The counting argument here is tricky and I am not sure I am aware of all cases. The most obvious subgroups are the ones of the form $A_1 \times \cdots \times A_n$ with $A_k$ either $Z_2$ or $\{0\}$.
However, it occurred to me that $\{(a_1, \cdots, a_n) | \sum a_k = 0 \mod 2\}$ is a subgroup not in the above form. Call this group $S(Z_2^n)$. Then $S(Z_2^x)\times S(Z_2^{y})$ for $x+y=n$ is also a subgroup.
So I think we can do something as follows: Pick one of the $2^n$ subgroups that come from a cartesian product. Then work out all the partitions of the remaining $Z_2$ terms and apply the possibilities in applying the $S$ operator.

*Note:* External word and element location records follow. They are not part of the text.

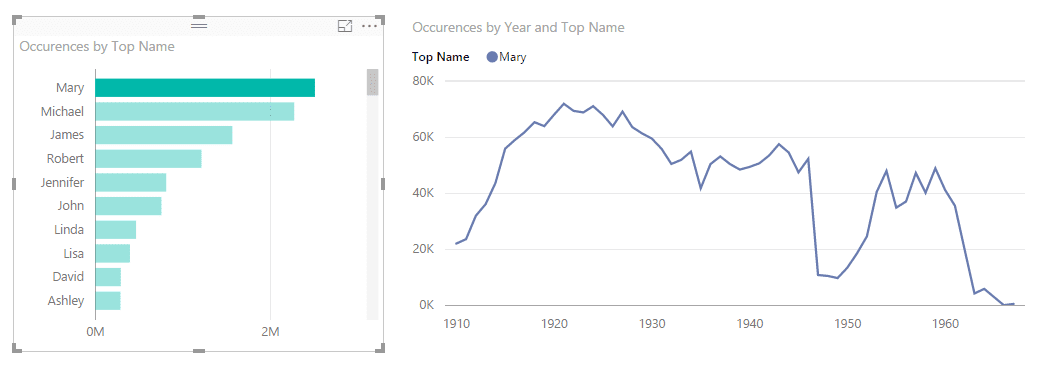Image resolution: width=1041 pixels, height=365 pixels.
Task: Click the Mary legend color dot
Action: [x=492, y=57]
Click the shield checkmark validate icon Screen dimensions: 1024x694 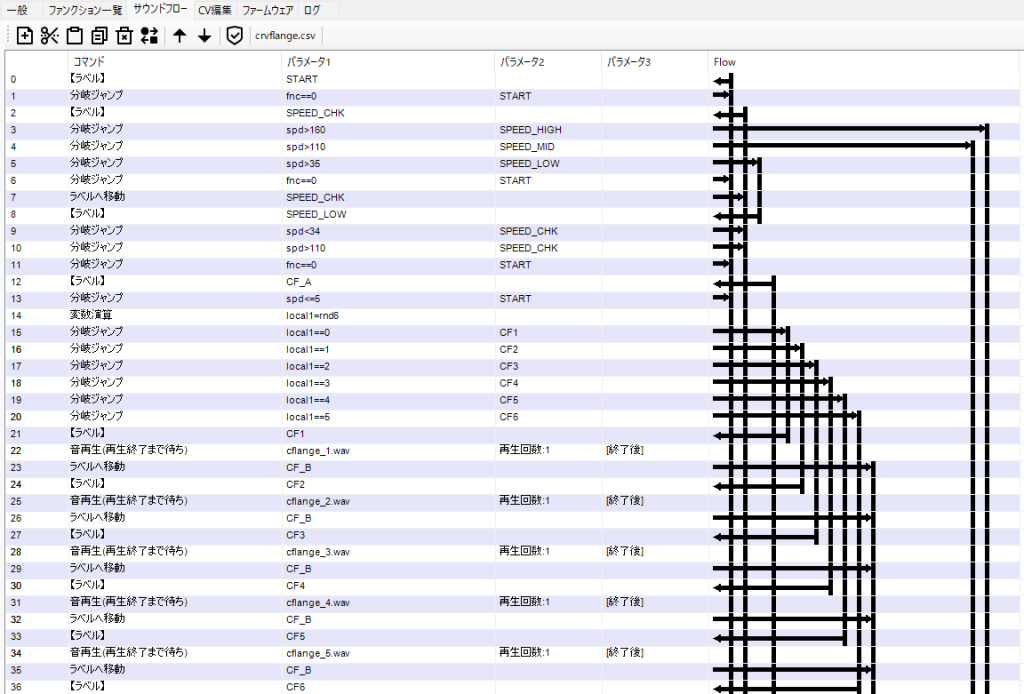tap(234, 36)
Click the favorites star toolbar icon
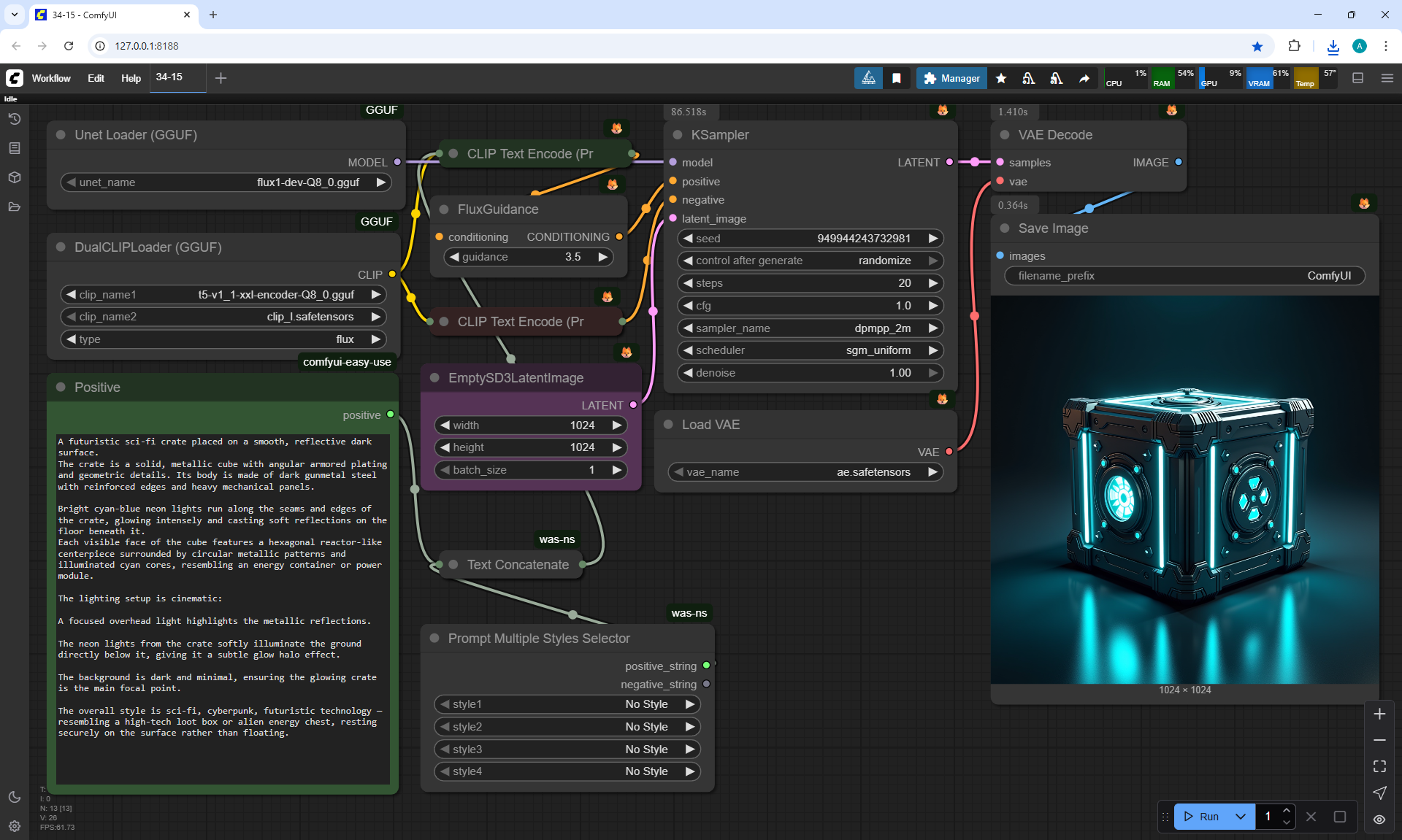The image size is (1402, 840). tap(1001, 78)
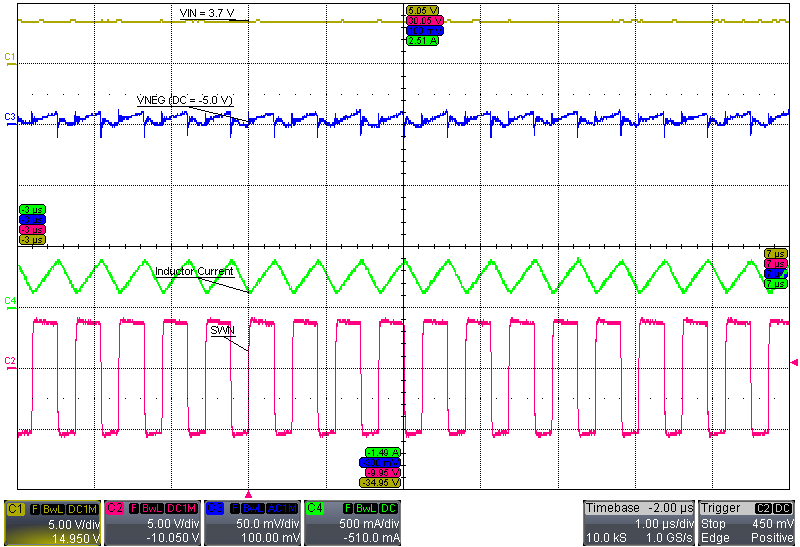Image resolution: width=800 pixels, height=547 pixels.
Task: Select the Inductor Current waveform label
Action: point(194,271)
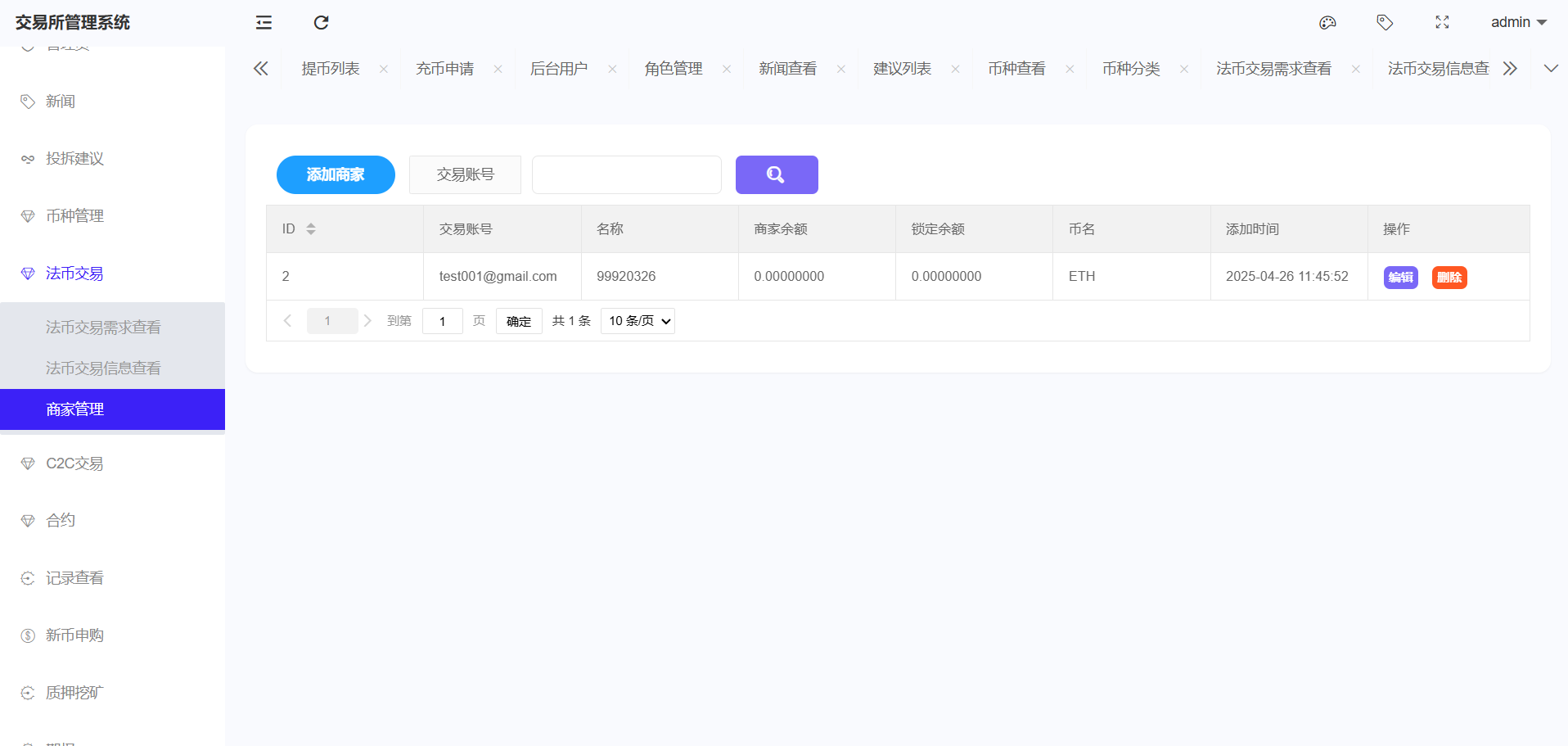Screen dimensions: 1568x746
Task: Open the 10 条/页 page size selector
Action: tap(638, 321)
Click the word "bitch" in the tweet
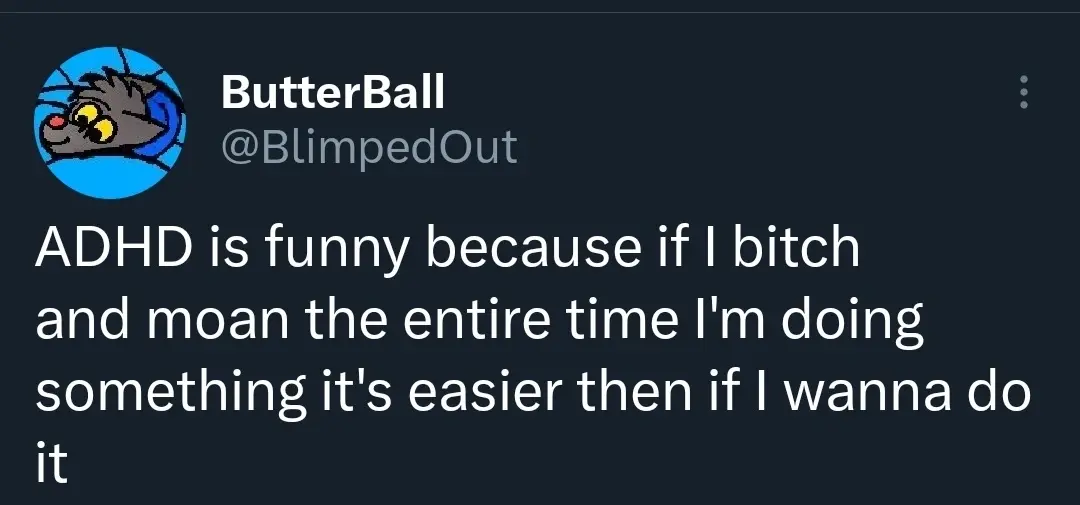 (796, 250)
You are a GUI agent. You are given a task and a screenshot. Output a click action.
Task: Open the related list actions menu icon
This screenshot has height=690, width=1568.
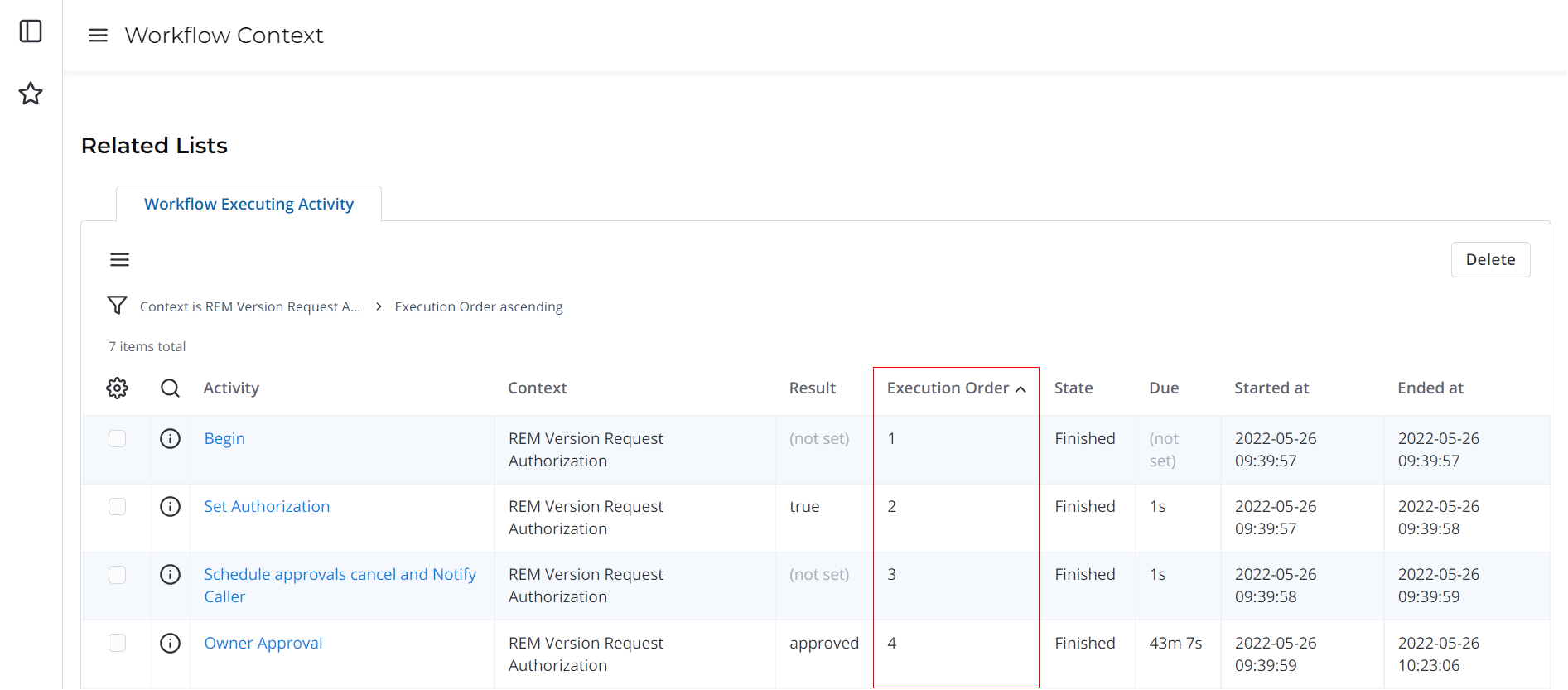click(x=119, y=260)
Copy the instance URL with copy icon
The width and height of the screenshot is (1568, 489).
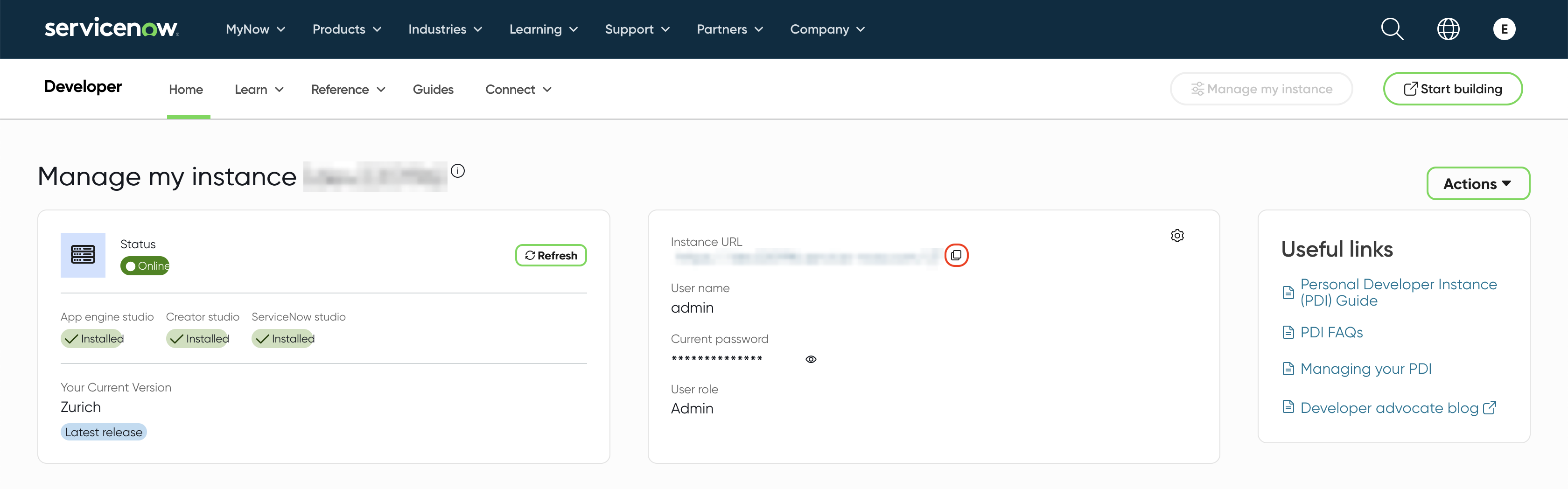(x=956, y=255)
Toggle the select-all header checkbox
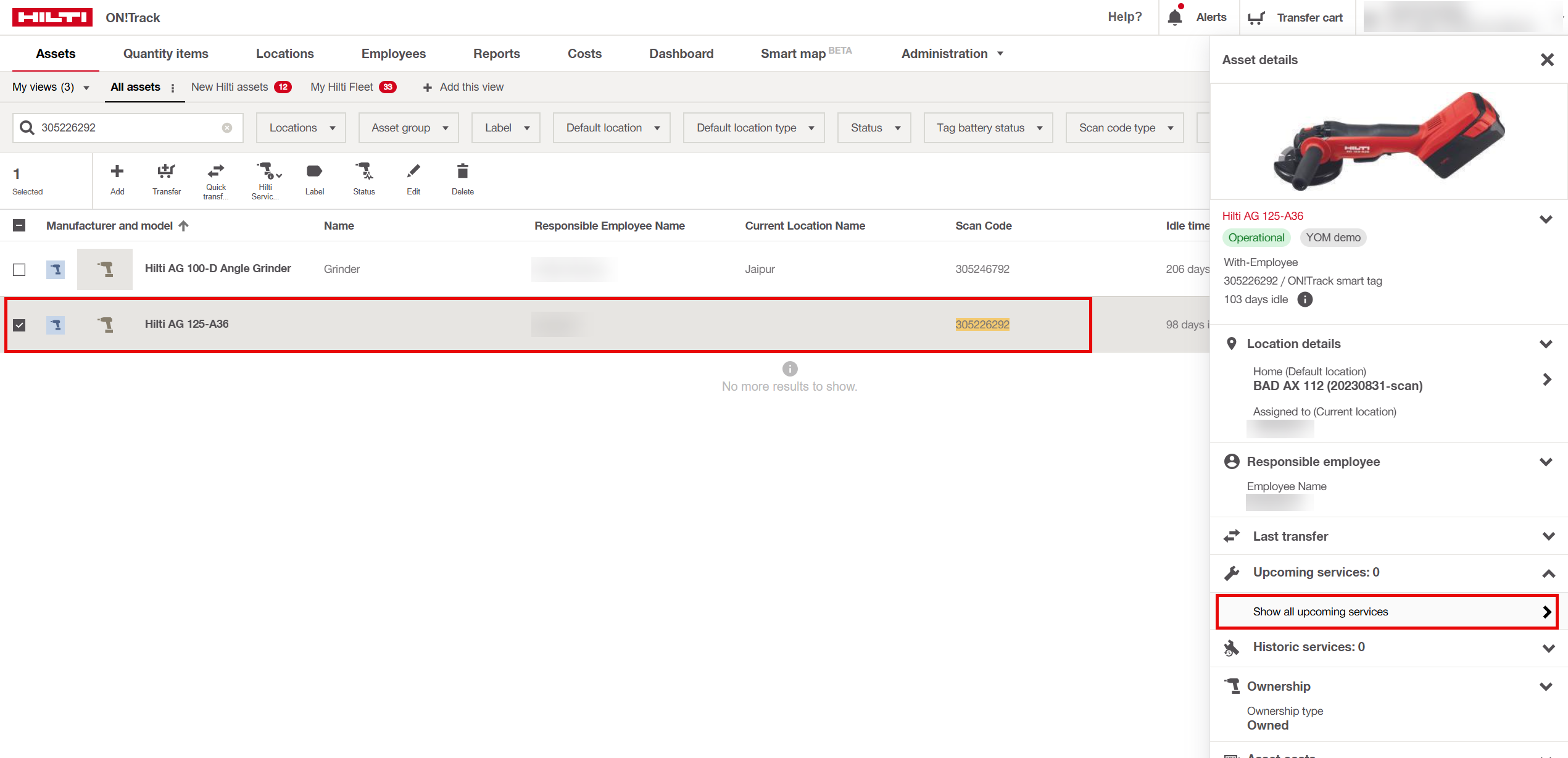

Can someone help me work this out?
A vague recursive argument suggests to me that with $c_n$ the number of subgroups, $c_{n+1} = 4(n+1) c_{n}$. If this is true, I would still love to see the subgroups counted in multiple ways.
The number of subgroups of order $2^k$ in $Z_2^n$ is given by the Gaussian polynomial $$\frac{(2^n-1)(2^{n-1}-1)\cdots(2^{n-k+1}-1)}{(2^k-1)(2^{k-1}-1)\cdots(2-1)}.$$ Add these up over $k$ for the whole number of subgroups. I don't know if there's a nice closed formula for the sum.